2. Think about Mick's love of music. How is music used throughout the book—to evoke a mood, to punctuate certain paragraphs, or to convey an idea or underlying theme?

3. Discuss Biff's views of Alice and how they are different from his views of her sister Lucile. Also, think about how Biff handles his wife's illness. How is the breakdown of their marriage reminiscent of Alice's sickness?

4. Talk about the many ways religion is used throughout the text.

5. Discuss Doctor Copeland's strange relationship with the town. What do you understand about his views of society? As a symbol of the African-American race, what statement do you feel the author is trying to make about race relations in the South?

6. What do you think about Portia as a character? How do you feel about the way she handles her relationship with her father? Do you feel she's a strong woman, and if so, why?

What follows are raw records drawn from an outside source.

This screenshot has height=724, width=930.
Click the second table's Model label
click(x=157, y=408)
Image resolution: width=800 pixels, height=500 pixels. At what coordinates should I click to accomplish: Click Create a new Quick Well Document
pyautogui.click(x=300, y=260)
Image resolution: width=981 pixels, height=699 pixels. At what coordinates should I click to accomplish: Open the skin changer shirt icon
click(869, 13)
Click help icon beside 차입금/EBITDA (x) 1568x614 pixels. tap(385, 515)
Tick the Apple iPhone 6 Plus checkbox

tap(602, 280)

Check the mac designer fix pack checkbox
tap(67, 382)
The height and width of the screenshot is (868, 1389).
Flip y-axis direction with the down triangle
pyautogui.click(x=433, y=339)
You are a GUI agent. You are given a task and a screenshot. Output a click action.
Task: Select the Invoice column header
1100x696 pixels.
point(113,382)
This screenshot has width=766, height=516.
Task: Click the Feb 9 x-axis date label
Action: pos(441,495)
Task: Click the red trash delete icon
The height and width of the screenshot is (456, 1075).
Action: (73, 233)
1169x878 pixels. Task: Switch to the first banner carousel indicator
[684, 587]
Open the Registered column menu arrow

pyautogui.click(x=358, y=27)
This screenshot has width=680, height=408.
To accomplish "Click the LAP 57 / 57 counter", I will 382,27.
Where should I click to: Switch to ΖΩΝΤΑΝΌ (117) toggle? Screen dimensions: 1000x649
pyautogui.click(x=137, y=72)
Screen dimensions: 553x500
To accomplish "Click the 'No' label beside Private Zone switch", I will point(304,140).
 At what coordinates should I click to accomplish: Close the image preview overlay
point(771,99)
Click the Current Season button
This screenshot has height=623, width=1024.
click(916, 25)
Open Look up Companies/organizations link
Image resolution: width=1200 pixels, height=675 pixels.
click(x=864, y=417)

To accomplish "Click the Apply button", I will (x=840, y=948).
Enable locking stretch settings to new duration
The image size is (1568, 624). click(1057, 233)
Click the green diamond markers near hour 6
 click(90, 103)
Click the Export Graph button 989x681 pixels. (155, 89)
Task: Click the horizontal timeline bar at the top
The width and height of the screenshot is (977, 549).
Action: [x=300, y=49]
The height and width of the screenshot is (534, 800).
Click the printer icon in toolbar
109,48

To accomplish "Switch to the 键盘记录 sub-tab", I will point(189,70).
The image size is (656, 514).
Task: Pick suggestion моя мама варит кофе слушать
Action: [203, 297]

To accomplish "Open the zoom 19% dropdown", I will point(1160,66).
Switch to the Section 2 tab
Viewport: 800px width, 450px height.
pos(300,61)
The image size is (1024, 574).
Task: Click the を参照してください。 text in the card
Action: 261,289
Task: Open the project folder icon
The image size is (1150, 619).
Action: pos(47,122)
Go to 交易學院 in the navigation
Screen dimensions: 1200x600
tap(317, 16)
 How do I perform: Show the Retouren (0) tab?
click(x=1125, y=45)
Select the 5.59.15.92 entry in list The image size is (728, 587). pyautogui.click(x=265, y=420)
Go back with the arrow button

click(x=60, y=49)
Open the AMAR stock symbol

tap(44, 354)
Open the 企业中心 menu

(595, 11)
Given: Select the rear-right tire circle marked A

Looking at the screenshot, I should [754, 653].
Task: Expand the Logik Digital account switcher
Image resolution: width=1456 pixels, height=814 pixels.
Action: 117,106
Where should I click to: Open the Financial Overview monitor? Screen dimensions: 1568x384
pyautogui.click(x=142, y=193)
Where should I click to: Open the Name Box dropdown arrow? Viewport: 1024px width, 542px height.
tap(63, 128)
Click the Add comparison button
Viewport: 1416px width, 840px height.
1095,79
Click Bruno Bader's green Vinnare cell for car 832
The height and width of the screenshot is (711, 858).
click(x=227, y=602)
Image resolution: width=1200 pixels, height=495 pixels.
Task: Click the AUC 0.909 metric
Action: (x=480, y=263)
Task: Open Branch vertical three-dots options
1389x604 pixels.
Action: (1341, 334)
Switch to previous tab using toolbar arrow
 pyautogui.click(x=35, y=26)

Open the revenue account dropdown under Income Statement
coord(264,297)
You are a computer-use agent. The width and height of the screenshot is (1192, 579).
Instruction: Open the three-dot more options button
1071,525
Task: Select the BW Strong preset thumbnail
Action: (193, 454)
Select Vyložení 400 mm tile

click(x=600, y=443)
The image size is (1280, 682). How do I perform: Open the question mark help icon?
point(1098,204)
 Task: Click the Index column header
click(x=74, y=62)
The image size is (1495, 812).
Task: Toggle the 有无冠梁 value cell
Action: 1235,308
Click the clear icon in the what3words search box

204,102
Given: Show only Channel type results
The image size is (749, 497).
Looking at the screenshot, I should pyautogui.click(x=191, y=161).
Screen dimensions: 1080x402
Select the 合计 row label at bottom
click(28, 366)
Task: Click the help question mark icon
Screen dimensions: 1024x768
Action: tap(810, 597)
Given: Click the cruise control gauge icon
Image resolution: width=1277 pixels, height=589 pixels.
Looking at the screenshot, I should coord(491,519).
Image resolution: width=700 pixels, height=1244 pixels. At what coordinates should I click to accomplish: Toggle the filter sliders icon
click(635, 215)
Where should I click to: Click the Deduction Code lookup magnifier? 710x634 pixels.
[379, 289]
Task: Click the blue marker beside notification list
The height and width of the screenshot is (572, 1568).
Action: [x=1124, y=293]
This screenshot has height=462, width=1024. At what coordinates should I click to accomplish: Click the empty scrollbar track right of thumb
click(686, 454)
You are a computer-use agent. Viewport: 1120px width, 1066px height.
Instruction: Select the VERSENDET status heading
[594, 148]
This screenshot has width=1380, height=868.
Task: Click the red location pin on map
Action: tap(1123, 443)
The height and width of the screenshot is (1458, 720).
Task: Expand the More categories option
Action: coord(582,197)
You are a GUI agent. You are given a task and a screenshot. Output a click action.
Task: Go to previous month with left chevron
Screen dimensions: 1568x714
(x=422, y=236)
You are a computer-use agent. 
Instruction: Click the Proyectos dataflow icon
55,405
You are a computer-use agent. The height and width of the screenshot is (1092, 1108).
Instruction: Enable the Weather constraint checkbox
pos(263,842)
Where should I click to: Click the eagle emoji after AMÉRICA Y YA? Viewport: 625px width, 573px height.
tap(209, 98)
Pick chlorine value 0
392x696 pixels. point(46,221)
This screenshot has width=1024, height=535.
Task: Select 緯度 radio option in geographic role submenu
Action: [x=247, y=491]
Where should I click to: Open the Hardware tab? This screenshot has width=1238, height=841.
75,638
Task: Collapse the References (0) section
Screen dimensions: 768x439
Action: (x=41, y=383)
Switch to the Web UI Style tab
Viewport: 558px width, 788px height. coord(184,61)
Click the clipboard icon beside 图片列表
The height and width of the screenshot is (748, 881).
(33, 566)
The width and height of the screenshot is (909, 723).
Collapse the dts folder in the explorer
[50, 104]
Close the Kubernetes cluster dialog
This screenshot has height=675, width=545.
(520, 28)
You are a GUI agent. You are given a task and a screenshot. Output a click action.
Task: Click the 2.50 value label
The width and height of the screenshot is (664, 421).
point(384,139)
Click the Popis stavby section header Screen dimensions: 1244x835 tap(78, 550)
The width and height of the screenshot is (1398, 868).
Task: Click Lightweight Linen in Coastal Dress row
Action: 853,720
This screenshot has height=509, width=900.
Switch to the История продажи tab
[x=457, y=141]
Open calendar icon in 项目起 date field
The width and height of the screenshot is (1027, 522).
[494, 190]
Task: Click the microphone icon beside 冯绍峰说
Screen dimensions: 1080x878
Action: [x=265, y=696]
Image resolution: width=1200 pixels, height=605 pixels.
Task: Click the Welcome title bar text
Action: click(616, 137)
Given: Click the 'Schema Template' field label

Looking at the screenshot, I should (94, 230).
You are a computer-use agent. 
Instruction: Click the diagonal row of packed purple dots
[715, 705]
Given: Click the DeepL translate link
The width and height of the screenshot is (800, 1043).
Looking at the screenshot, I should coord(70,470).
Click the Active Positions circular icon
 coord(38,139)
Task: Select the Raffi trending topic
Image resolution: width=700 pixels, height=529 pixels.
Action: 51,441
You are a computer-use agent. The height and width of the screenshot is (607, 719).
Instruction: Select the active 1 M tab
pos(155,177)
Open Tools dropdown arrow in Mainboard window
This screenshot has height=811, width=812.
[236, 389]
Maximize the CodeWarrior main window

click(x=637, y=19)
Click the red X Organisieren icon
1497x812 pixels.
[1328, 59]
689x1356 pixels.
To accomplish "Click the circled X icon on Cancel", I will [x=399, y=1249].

7. Put together a list of descriptors of the Georgia town that serves as a backdrop for the novel. Talk about what you know about the town from the people who live there.

8. What do you think about Singer's devotion to his friendship with Antonapoulos?

9. Singer comes to represent God—or a deified presence—for each of the other characters in the book: "each man described the mute as he wished him to be." (p. 223) Why?

10. Toward the end of Part Two, many of the situations the main characters find themselves in are dire. Nothing seems to be going well. Do you feel the author is writing an optimistic or pessimistic story at this point? If you had to guess at some resolution, what would it be?